Why Documentation is Mandatory for Maintainable Software [shorts #15]

Software engineering is more than just writing source code. Like any other engineering discipline, the resulting product should adhere to the specifications, be verifiable, and maintainable. However, one more aspect is crucial to every engineering practice: Documentation, which constitutes more than just the handbook delivered to customers or users. Read on to learn how this vital aspect helps other developers understand the source code more quickly and how it ensures repeatability and a deterministic engineering process.

Documentation Starts With Clean Code Guidelines

Software documentation entails more than just comments or static text. You should remember that the main goal of software documentation is to ensure that other devs (and you) can understand a code fragment as easily as possible. The faster and easier it is to understand, the easier it is to maintain and debug, should it become necessary later.

Adhering to only a few straightforward clean-code practices already drastically improves code quality and maintainability. If you just have time to focus on one thing, it should be choosing descriptive names for variables and methods. Let’s look at an example:

@Override
public boolean isValid(String s, boolean nullable) {
    return s == null && nullable || s != null && s.length() == 2 && CODES.contains(s);
}

From this snippet alone, it would be relatively difficult to see what it does. It’s some sort of validation function for a String variable. But without additional context, it would be fairly difficult to grasp at a glance. Let’s improve the snippet a bit by adding brackets and renaming CODES:

@Override
public boolean isValid(String s, boolean nullable) {
    return (s == null && nullable) || (s != null) && (s.length() == 2) &&
        VALID_COUNTRY_CODES.contains(s);
}

Ok, so now it becomes clear that we’re dealing with two-letter country codes. But still, the if-statement could benefit from being split up:

@Override
public boolean isValidCountryCode(String code, boolean nullable) 
    final boolean isNullAndNullable = (code == null && nullable)
    final boolean isNotNullAndValid = (code != null) && (code.length() == 2) && 
        VALID_COUNTRY_CODES.contains(code);
    return isNullAndNullable || isNotNullAndValid
}

The final snippet makes it very easy to understand that a code is valid if it’s null and nullable or if it is not null and valid. Valid means that it has two characters and appears in the list of allowed codes.

The first snippet is significantly shorter, but software design is not about saving characters. The faster you and other programmers can understand your code, the better. The three snippets are functionally identical (the order of operations is implicitly clear: && takes precedence over

). However, the initial version is much more difficult to read (and make sense of semantically) than the named version (or even the one with superfluous brackets). Don’t worry about writing short code – The compiler will take care of that for you, anyway! :)

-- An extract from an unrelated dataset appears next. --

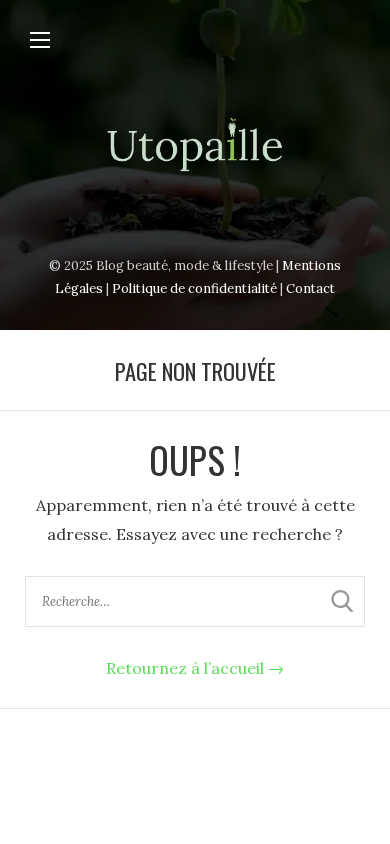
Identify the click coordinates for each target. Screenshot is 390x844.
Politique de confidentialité (194, 288)
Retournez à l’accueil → (195, 668)
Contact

There’s a slight caveat: If the second boolean expression took a long time to execute, it might be worth returning immediately instead of performing the check at the end to save CPU time.

Make Comments Count

The second important thing to remember is that comments should only be used where they enhance the code. Too many comments add noise, and there’s no reason to state the obvious. Instead, keep it short and sweet: Focus on side effects, potential return values and what they mean, input value contracts, exceptions and why they might be thrown, and so on.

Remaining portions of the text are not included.